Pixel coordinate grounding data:
------------------------------------------------

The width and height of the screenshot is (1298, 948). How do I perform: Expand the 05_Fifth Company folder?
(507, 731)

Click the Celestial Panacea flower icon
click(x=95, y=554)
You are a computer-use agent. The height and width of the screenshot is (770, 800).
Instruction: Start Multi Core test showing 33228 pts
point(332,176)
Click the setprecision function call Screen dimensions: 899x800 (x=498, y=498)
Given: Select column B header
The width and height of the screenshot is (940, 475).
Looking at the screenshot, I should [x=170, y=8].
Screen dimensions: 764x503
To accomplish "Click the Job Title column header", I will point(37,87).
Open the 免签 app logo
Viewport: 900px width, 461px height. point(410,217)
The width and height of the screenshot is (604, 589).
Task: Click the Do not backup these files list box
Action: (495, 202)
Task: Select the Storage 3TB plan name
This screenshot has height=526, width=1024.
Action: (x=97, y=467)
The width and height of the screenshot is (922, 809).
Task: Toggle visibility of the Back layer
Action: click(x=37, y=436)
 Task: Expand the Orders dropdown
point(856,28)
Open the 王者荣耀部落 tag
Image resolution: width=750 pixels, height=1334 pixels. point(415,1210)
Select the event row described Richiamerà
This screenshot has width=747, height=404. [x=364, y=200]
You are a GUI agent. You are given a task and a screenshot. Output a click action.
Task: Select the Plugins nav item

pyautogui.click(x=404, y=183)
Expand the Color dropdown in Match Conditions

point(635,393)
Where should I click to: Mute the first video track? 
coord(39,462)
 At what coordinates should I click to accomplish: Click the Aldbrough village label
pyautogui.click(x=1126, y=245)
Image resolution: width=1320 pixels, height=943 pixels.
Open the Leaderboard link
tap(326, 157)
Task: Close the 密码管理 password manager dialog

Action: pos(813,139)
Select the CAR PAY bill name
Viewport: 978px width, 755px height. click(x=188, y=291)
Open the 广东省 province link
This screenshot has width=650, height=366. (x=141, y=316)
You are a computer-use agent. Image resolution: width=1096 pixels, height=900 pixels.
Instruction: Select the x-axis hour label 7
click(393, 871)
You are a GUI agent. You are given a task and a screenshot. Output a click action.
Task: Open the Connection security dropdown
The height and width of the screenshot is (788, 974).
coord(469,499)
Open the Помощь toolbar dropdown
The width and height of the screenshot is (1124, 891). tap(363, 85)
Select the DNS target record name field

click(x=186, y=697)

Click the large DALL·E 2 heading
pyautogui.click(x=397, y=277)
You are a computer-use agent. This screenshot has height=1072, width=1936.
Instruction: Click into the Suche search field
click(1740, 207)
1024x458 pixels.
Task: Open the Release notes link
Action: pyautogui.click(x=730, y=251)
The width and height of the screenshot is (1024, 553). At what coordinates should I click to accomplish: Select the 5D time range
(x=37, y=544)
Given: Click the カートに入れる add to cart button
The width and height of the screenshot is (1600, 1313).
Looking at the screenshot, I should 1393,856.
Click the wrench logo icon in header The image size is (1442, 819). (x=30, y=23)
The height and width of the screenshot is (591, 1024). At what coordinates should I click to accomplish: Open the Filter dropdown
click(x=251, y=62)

------------------------------------------------

In the records above, find the line with "Select the event row described Richiamerà"; write out exactly that line and each one after it, stopping after the line with "Given: Click the カートに入れる add to cart button".

Answer section:
Select the event row described Richiamerà
This screenshot has width=747, height=404. [x=364, y=200]
You are a GUI agent. You are given a task and a screenshot. Output a click action.
Task: Select the Plugins nav item

pyautogui.click(x=404, y=183)
Expand the Color dropdown in Match Conditions

point(635,393)
Where should I click to: Mute the first video track? 
coord(39,462)
 At what coordinates should I click to accomplish: Click the Aldbrough village label
pyautogui.click(x=1126, y=245)
Image resolution: width=1320 pixels, height=943 pixels.
Open the Leaderboard link
tap(326, 157)
Task: Close the 密码管理 password manager dialog

Action: pos(813,139)
Select the CAR PAY bill name
Viewport: 978px width, 755px height. click(x=188, y=291)
Open the 广东省 province link
This screenshot has width=650, height=366. (x=141, y=316)
You are a computer-use agent. Image resolution: width=1096 pixels, height=900 pixels.
Instruction: Select the x-axis hour label 7
click(393, 871)
You are a GUI agent. You are given a task and a screenshot. Output a click action.
Task: Open the Connection security dropdown
The height and width of the screenshot is (788, 974).
coord(469,499)
Open the Помощь toolbar dropdown
The width and height of the screenshot is (1124, 891). tap(363, 85)
Select the DNS target record name field

click(x=186, y=697)

Click the large DALL·E 2 heading
pyautogui.click(x=397, y=277)
You are a computer-use agent. This screenshot has height=1072, width=1936.
Instruction: Click into the Suche search field
click(1740, 207)
1024x458 pixels.
Task: Open the Release notes link
Action: pyautogui.click(x=730, y=251)
The width and height of the screenshot is (1024, 553). At what coordinates should I click to accomplish: Select the 5D time range
(x=37, y=544)
Given: Click the カートに入れる add to cart button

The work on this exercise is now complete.